There is no denying that the invention of paper was a major human accomplishment and a medium that had a profound impact on society. It turned the dissemination of information and record keeping into much easier tasks and thus had a great impact on human existence. Researchers often consult archival material for the written or drawn content to find answers for their research questions, but more often than not, paper as a material is disregarded. Paper itself, however, is a treasure trove of clues left behind by the mill manufacturer waiting to be investigated. Just like a burglar unintentionally leaves fingerprints behind, the mill manufacturer leaves behind watermarks, chain and laid lines produced by the moldmate. The thickness of the paper, appearance and material composition are also features that vary from one mill to another. While a watermark was incorporated intentionally to identify the manufacturer or the grade of paper, the other features were simply a result of the paper making process. Fortunately, advances in Artificial Intelligence technologies can aid in facilitating the “detective” work and identify the provenance of paper in terms of manufacturer and date using these discriminatory features.

My research so far focused on the contents of historical notarial registers found at the Notarial Archives in Valletta, Malta. “Notarypedia: Knowledge Graph representation and Visualisation of Cultural Heritage Texts” [1] proposes a solution that extracts entities and relationships from the contents of medieval Latin manuscripts and represents them as a Knowledge Graph.

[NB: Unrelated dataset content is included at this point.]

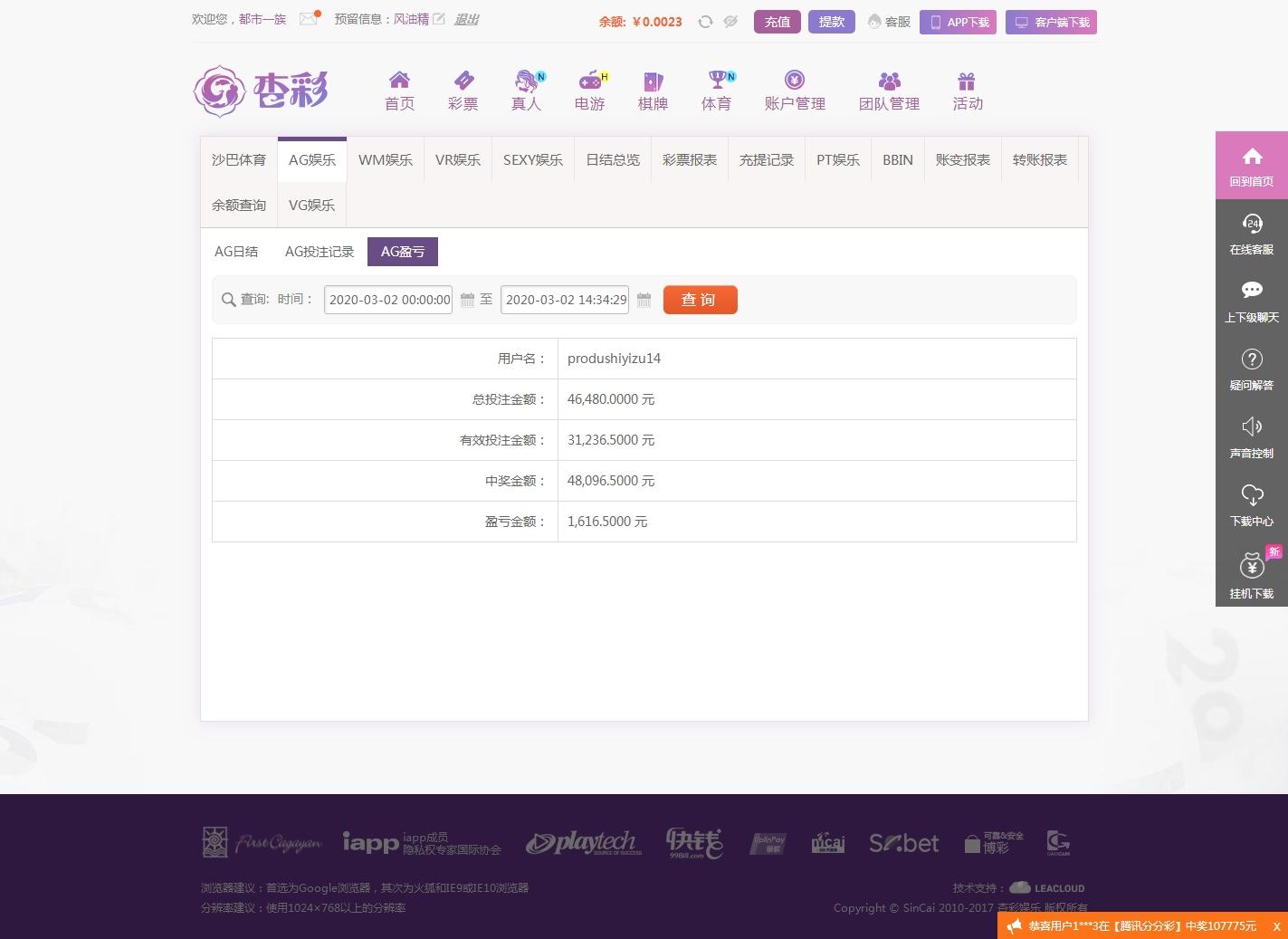The width and height of the screenshot is (1288, 939).
Task: Open the 首页 home icon in navigation
Action: coord(398,90)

Techniques such as Named Entity Recognition (NER), automatic keyphrase extraction and text classification were used to automatically extract entities including dates, people, places, deed types and keyphrases. Relationships between these entities including genealogical and geographical relationships were extracted and represented in the Notarypedia Knowledge Graph as shown in Figure 1.

Figure 1 Notarial Ontology

 

An ontology including vocabulary to represent these entities and relationships was defined and enabled the user to traverse the data in a more intuitive way imitating the serendipitous thinking of humans, thus facilitating semantic search as shown in the prototype user interface shown in Figure 2.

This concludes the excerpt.